- _Problem details_: Continue the lecture notes on backtracking and branch-and-bound from where they stop.

- _Excerpt provided_:
┌──
671: DAA --- Lecture 11

Backtracking and Branch-and-Bound

The solution to many problems can be viewed as making a sequence of decisions. For example, finding a coloring of a graph with vertices {1,2, ... ,n} can be viewed as making a sequence of decisions, where the ith decision is which color to use for the ith vertex, i = 1,2, ,,,. n. Given a weighted graph a solution to the Traveling Salesman problem can be viewed as making a sequence of decisions concerning which city to visit next in the tour. A solution to the 0/1 Knapsack problem can be viewed as making a sequence of decisions as to which objects to put in the knapsack. Given a set of positive integers A = {a1, a2, ... , an}, and a positive integer Sum, the Sum of Subsets problem is to find a subset of S of A (if any) S such that the sum of the elements in S equals Sum. Again, a solution to the Sum of Subsets problem can be viewed as making a sequence of decisions as to which elements to include in the set S.

Anytime the solution to a problem involves making sequence of decisions, it can be modeled using a state space tree T. The root of T corresponds to not yet making the first decision. Then the children of the root consists of nodes corresponding to all possible choices for the first decision. The children of a first-decision node v consists of nodes corresponding to all possible choices for the second decision given that v was the first decision, and so forth. The total number of decision sequences is usually exponential in the input size n (i.e., were each solution consists of at most n decisions), since there is usually at least two children of every node not corresponding to the final decision (or next-to-final) decision.
└──
- _Stored records_:
┌──
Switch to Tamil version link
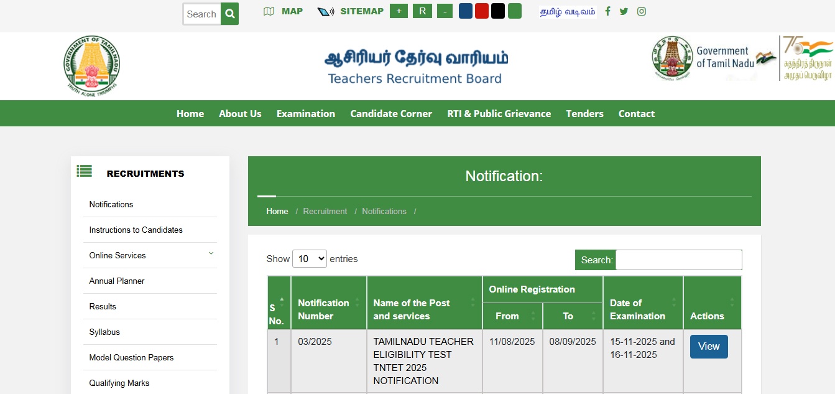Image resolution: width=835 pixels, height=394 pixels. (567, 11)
└──
┌──
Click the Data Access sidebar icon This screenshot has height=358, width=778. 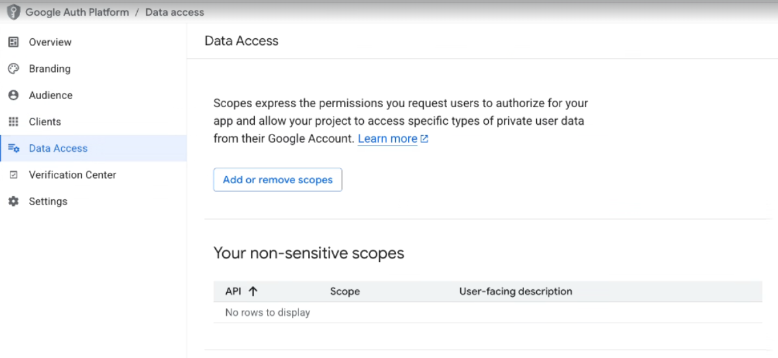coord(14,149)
└──
┌──
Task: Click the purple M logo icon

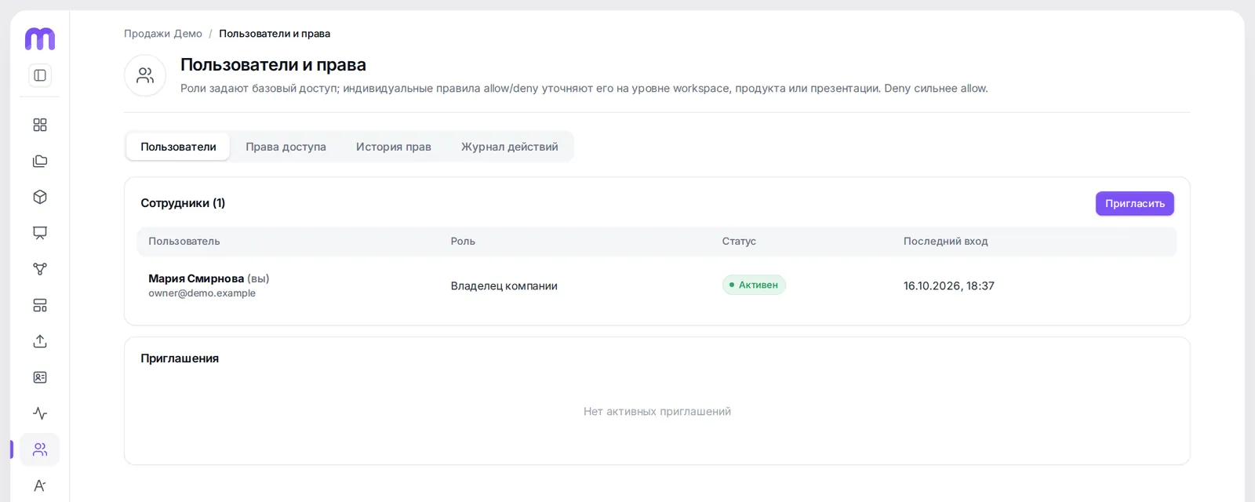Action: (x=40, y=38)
└──
- _Exercise output_:
Backtracking and Branch-and-Bound are problem solving strategies that are guaranteed to find a solution to any problem modeled by a (finite) state space tree, since they ensure that every node in the tree T that can possibly be a solution node is examined. The two strategies differ in the way in which the tree T is searched. Backtracking follows a "depth-first" search strategy, whereas Branch-and-Bound follows a "breadth-first" search strategy. Backtracking has the advantage that there is no need to explicitly implement the state space tree, since we only are maintaining a path in this tree at any given point in the algorithm. Branch-and-Bound, on the other hand, needs to explicitly maintain the tree (at least that part of the tree generated), since all the children of a node are generated before proceeding further. Thus, we need to explicitly generate nodes in the state space tree, and keep track of the parent of these nodes. The question is, then, why consider Branch-and-Bound? The answer is that for some problems goal nodes might be found in a FIFO Branch-and-Bound that are at a shallow depth in the tree, whereas Backtracking might look at a large portion of the implicit state space tree before finding a shallow-depth goal.

We illustrate Backtracking with a simple example from games, namely, placing n queens on a n-by-n chessboard so that no two queens are attacking. A given queen can attack everything in its row or column, as well as anything on the two diagonals incident with its position. In particular, if the is a placement of the n queens where no two attack, then each column (or row) must contain exactly one queen. Thus, we can assume that the ith queen is placed in the ith column, and view the problem as making a sequence of n decisions, where the ith decision is the choice of row for the ith queen, i = 1, ..., n. Of course, the state-space tree for this problem is enormous, i.e., contains nn nodes, but Backtracking will only visit a small portion of this tree due to bounding.

In the Backtracking solution, we try to place the ith queen in the first row where it won't be attacked by the placement of the previous i - 1 queens. If we can't find such a row, then we must backtrack and change the position of the last of the i - 1 queens for which such a change is possible. If there is no such queen, then there is no solution to the n-queens problem. In the following figure, we show a sequence of board positions generated by Backtracking for n = 4, where we only show the two positions where a backtrack must be made before a solution is found.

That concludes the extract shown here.